E, se o vinho é uma porta de entrada, a comida trata de o convencer a ficar. Pratos como o khinkali, uma espécie de dumpling recheado com carne e caldo, exigem técnica e alguma coragem. Sim, há uma forma certa de os comer. “É o teste de integração informal que todos os visitantes passam mal na primeira tentativa.”

Já o khachapuri, especialmente na versão adjaruli, chega à mesa com queijo derretido, ovo e manteiga num pão em forma de barco.

E depois há a hospitalidade. Não pense que esta é encenada, nem adaptada ao turismo. Faz parte da estrutura social. Numa refeição tradicional, há sempre um tamada, o “mestre dos brindes”, que conduz a conversa, os discursos e, claro, os copos.

Paisagens que ainda surpreendem

Fora da cidade, o país revela-se ainda mais imprevisível. Em poucas horas, passa de vales suaves a montanhas dramáticas.

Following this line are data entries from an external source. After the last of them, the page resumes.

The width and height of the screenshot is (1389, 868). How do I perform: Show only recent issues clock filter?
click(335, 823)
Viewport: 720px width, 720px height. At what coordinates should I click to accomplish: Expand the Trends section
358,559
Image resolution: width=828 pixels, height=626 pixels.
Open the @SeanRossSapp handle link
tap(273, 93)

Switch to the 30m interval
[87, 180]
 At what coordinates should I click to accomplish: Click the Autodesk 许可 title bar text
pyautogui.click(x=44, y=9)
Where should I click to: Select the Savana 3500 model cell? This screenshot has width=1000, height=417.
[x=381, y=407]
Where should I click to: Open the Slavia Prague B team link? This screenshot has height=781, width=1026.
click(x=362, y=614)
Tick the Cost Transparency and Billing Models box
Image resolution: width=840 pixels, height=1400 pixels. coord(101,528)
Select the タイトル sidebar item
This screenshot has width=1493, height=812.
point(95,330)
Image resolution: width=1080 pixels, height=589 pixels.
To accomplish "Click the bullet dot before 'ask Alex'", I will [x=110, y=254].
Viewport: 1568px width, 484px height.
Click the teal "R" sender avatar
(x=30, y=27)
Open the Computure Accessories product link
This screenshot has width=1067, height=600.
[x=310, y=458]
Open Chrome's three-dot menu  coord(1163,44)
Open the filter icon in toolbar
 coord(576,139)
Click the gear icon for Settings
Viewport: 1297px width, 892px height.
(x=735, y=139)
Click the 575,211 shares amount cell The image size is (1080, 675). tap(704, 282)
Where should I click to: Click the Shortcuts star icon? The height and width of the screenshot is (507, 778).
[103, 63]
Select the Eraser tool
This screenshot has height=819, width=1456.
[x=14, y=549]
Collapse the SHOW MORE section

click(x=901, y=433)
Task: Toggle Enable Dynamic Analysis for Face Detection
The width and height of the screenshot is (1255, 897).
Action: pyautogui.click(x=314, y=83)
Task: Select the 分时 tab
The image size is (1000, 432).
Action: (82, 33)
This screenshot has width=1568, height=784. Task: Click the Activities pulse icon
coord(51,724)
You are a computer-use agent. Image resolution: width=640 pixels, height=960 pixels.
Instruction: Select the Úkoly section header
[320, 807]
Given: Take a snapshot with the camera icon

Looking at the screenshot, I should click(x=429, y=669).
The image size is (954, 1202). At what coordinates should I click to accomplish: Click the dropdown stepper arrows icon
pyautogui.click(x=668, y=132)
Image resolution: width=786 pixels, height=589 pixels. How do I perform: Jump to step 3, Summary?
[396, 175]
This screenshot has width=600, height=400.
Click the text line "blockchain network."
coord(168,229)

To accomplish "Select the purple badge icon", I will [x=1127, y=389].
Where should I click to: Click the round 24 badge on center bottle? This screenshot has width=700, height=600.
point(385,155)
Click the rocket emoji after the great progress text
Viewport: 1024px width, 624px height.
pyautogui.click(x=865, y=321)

Na região de Kazbegi, por exemplo, a paisagem parece saída de um postal: picos cobertos de neve, ar puro e a silhueta de uma igreja isolada no topo de uma colina.

Um país de contrastes. Foto: Unsplash
Um país de contrastes. Foto: Unsplash

Mais a oeste, regiões como Svaneti guardam torres medievais únicas, construídas para defesa e sobrevivência em tempos difíceis. Hoje, são testemunhos de uma cultura resiliente, e ainda relativamente intacta, longe das multidões.

E depois há o vinho outra vez. Porque lá está, ele está sempre presente. Regiões como Kakheti concentram grande parte da produção, mas o país inteiro é um mosaico de microclimas e castas raras. Feitas as contas, são mais de 500 variedades de uva, muitas exclusivas deste território.

Talvez seja isso que torna a Geórgia tão difícil de encaixar em descrições rápidas. Não é um destino óbvio, nem imediato.

Apesar de tudo o que tem (história, paisagens, gastronomia, vinho), a Geórgia continua fora do circuito turístico de massas. E isso, longe de ser um problema, é precisamente o que a torna especial.

“A Geórgia tem um problema que os seus melhores destinos partilham: é difícil de explicar a quem não foi. A descrição convence menos do que a experiência, o que é a definição de um lugar que vale a pena.”